Transforming Trademark Risk Analysis with AI

A leading US online legal technology company engaged Matellio, an AWS Advanced Partner, to automate its trademark conflict screening process. The company’s attorneys manually searched the USPTO database for conflicting marks — a time-intensive, subjective process that created scalability constraints as application volumes grew. Matellio built an AI-powered trademark risk analysis engine on Amazon Bedrock, applying the DuPont likelihood-of-confusion factors via Claude Sonnet to produce consistent, structured risk assessments at scale. Since deployment, the solution has reduced average attorney review time by 40–50% and doubled the number of trademark assessments processed per attorney per day, while eliminating inter-attorney variability and removing the volume bottleneck from the screening process.

Customer Challenge

A Leading US LegalTech Company

The company’s trademark conflict screening process relied entirely on attorney expertise. For every application, attorneys searched the USPTO database using multiple search strategies, then manually evaluated each potential conflict for likelihood of confusion. The process had four structural weaknesses:

Time-intensive and labor-dependent

Manual search and review created a throughput bottleneck that worsened as application volumes increased.

Subjective and inconsistent

Risk scoring depended on individual attorney judgment, with potential inconsistency across attorneys reviewing the same case.

Risk of incomplete assessments

Manual analysis created exposure to missed matches and gaps in conflict evaluation.

No path to efficiency

Adding volume meant adding attorney headcount — there was no structural improvement available within the existing process.

Without a scalable solution, the company faced longer turnaround times, rising operational costs per application, declining customer satisfaction, and a constrained ability to compete in a fast-growing LegalTech market.

Why AWS

Why AWS Was the Right Foundation

The customer’s existing platform was already hosted on AWS. Adopting Amazon Bedrock for the AI layer allowed Matellio to build the solution within the existing infrastructure without introducing new cloud dependencies. Amazon Bedrock provided access to Claude Sonnet – a large language model with strong legal reasoning capability – alongside Amazon Bedrock AgentCore Runtime for agent orchestration and Amazon Bedrock Guardrails for input and output safety filtering.
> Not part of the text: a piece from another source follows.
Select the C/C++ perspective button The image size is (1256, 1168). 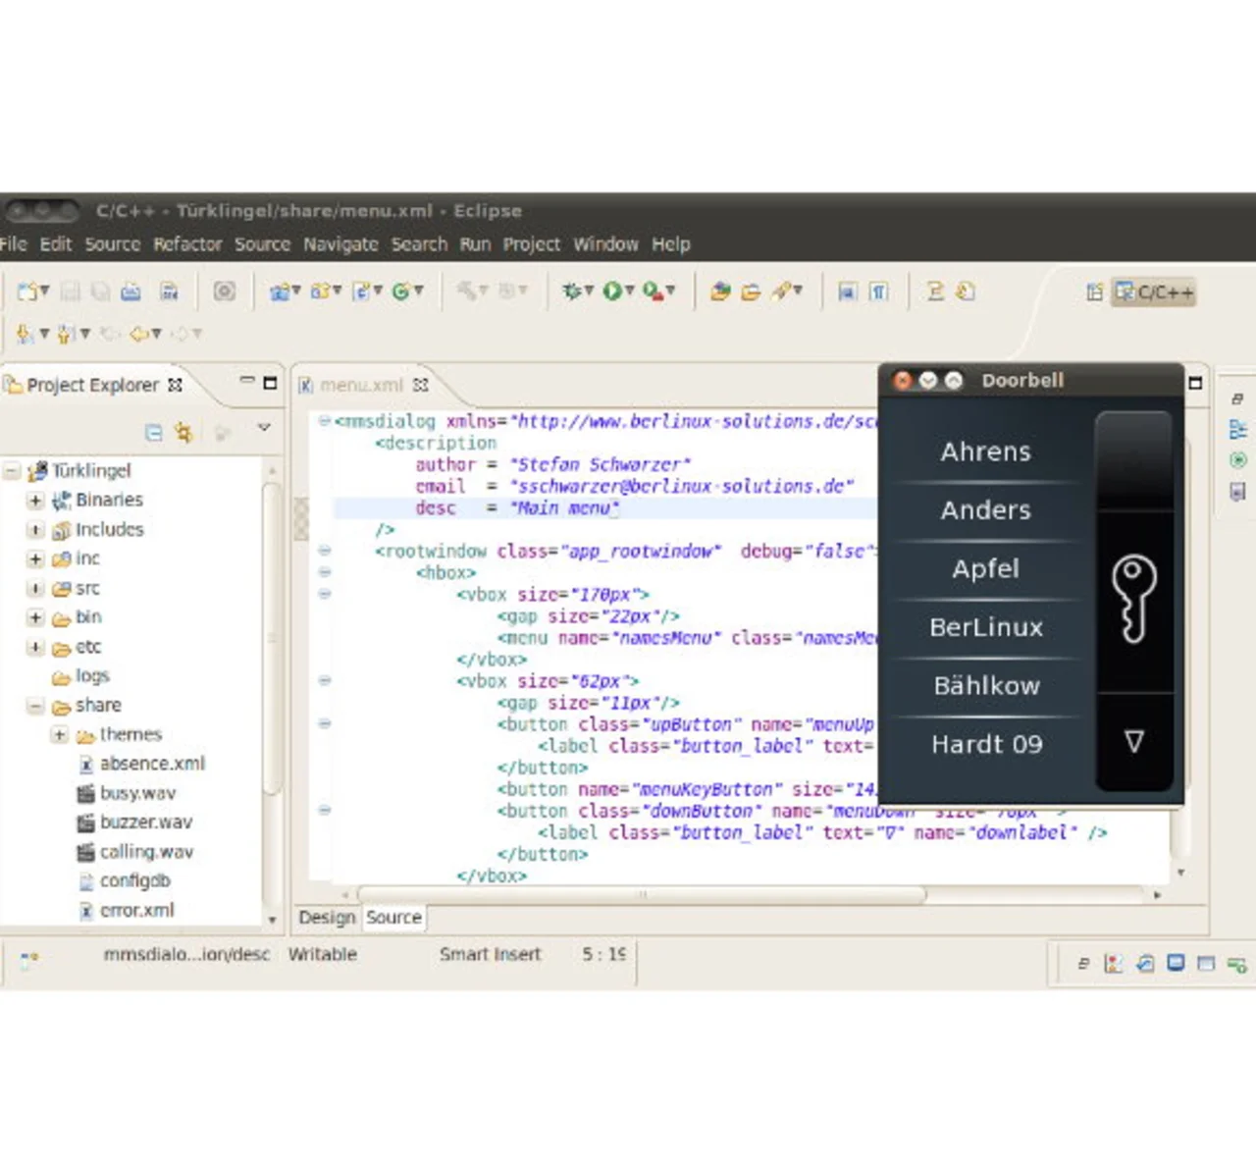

AWS managed services including Amazon ECS Fargate, Amazon API Gateway, Amazon S3, and Amazon CloudWatch provided the scalable, serverless compute and observability layer required for a production-grade agentic workflow.

Why the Customer Chose Matellio

Matellio had already built the foundational phase of the company’s trademark platform and had direct familiarity with the application schema, data structures, and backend architecture. When the company required automation of conflict screening, there was no discovery phase, no knowledge transfer, and no learning curve.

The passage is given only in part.